## EXERCISE AIM:
Repeat word for word, please, only the lines from the one that includes "Screen dimensions: 1400x638" through the final line of the data.

Pixel coordinate grounding data:
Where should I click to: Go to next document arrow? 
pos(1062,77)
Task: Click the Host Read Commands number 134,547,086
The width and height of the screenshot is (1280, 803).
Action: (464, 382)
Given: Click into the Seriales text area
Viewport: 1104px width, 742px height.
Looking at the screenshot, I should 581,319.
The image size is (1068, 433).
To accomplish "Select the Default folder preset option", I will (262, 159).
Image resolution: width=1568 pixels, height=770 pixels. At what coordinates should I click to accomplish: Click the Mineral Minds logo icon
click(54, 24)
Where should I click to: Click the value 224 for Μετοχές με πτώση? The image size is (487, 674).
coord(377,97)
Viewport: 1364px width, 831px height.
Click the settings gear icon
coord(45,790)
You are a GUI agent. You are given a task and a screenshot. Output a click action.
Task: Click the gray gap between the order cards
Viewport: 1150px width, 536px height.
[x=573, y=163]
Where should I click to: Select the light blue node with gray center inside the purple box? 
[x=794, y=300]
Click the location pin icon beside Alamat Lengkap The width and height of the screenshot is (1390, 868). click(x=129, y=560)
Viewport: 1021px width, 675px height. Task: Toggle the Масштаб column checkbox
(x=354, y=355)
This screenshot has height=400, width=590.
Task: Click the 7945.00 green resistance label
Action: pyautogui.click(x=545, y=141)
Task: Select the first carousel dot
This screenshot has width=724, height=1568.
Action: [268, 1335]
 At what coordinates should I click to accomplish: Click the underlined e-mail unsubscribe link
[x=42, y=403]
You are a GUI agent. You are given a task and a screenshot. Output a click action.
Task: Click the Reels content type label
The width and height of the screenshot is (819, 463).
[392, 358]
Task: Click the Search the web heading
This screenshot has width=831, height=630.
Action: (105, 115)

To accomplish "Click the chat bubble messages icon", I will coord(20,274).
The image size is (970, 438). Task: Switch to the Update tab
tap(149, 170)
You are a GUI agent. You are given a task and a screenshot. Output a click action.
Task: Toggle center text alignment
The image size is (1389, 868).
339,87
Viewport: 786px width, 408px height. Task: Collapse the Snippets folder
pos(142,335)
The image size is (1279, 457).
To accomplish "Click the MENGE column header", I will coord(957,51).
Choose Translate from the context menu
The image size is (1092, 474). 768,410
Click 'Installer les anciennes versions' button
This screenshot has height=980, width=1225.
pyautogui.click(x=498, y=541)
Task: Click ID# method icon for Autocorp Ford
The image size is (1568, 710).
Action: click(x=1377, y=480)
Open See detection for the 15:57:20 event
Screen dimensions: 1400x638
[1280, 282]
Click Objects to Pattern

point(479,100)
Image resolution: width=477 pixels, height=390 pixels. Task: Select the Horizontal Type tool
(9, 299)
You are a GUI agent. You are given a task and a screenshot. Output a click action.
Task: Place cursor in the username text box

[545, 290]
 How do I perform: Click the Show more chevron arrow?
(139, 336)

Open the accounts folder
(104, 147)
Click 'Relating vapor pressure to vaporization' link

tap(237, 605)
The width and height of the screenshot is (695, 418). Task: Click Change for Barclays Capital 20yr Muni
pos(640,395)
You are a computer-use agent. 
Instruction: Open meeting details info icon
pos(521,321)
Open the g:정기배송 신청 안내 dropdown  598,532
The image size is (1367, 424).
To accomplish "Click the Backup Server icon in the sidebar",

## ANSWER FOR THIS EXERCISE:
Screen dimensions: 1400x638
[1280, 282]
Click Objects to Pattern

point(479,100)
Image resolution: width=477 pixels, height=390 pixels. Task: Select the Horizontal Type tool
(9, 299)
You are a GUI agent. You are given a task and a screenshot. Output a click action.
Task: Place cursor in the username text box

[545, 290]
 How do I perform: Click the Show more chevron arrow?
(139, 336)

Open the accounts folder
(104, 147)
Click 'Relating vapor pressure to vaporization' link

tap(237, 605)
The width and height of the screenshot is (695, 418). Task: Click Change for Barclays Capital 20yr Muni
pos(640,395)
You are a computer-use agent. 
Instruction: Open meeting details info icon
pos(521,321)
Open the g:정기배송 신청 안내 dropdown  598,532
The image size is (1367, 424).
To accomplish "Click the Backup Server icon in the sidebar",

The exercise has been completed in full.